I cannot take credit for the calendar, however. The current communications lawyers at Pillsbury are merely the stewards of this publication. When I joined the firm 30 years ago, the Broadcasters’ Calendar was already a well-established annual publication. I honestly don’t know when the first Broadcasters’ Calendar was published, but I suspect there are editions floating around out there announcing deadlines relating to the launch of FM radio and color television.
And if imitation is the sincerest form of flattery, the Broadcasters’ Calendar is blushing. Clients have sent me bootlegs in which someone has lifted the content wholesale and just put it on their own letterhead. For a number of years I entertained myself by incorporating unusual words into the calendar just to see who was copying it outright rather than merely happening to describe a particular deadline the same way.
But it’s not hard to understand why the Pillsbury Broadcasters’ Calendar has developed such a following. It outlines numerous regulatory and other deadlines broadcasters face in the coming year, along with brief descriptions of what complying with a particular deadline requires.
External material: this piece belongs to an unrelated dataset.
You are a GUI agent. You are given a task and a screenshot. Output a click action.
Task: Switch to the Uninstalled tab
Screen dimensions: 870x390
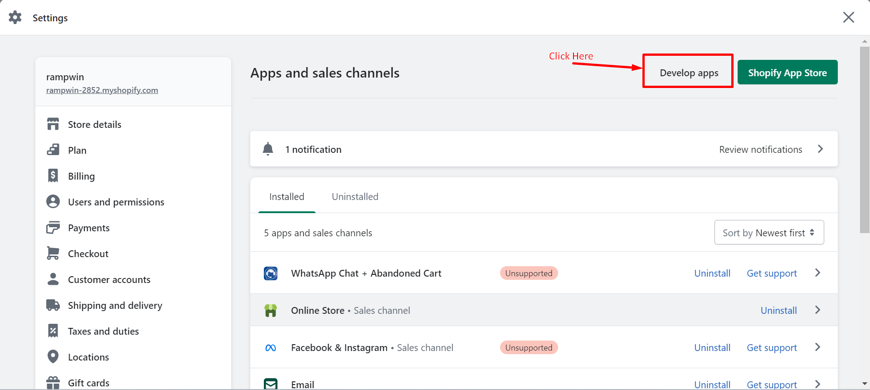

Despite the advent of a deregulatory FCC, the 2018 edition of the Broadcasters’ Calendar contains a fairly hefty number of entries, including dates and deadlines for TV’s upcoming spectrum repack and the conclusion of radio’s migration to an online public inspection file. Fortunately, the 2018 edition also notes some filing deadlines that the FCC is actively considering eliminating. Here’s hoping that the 2019 edition will be significantly thinner.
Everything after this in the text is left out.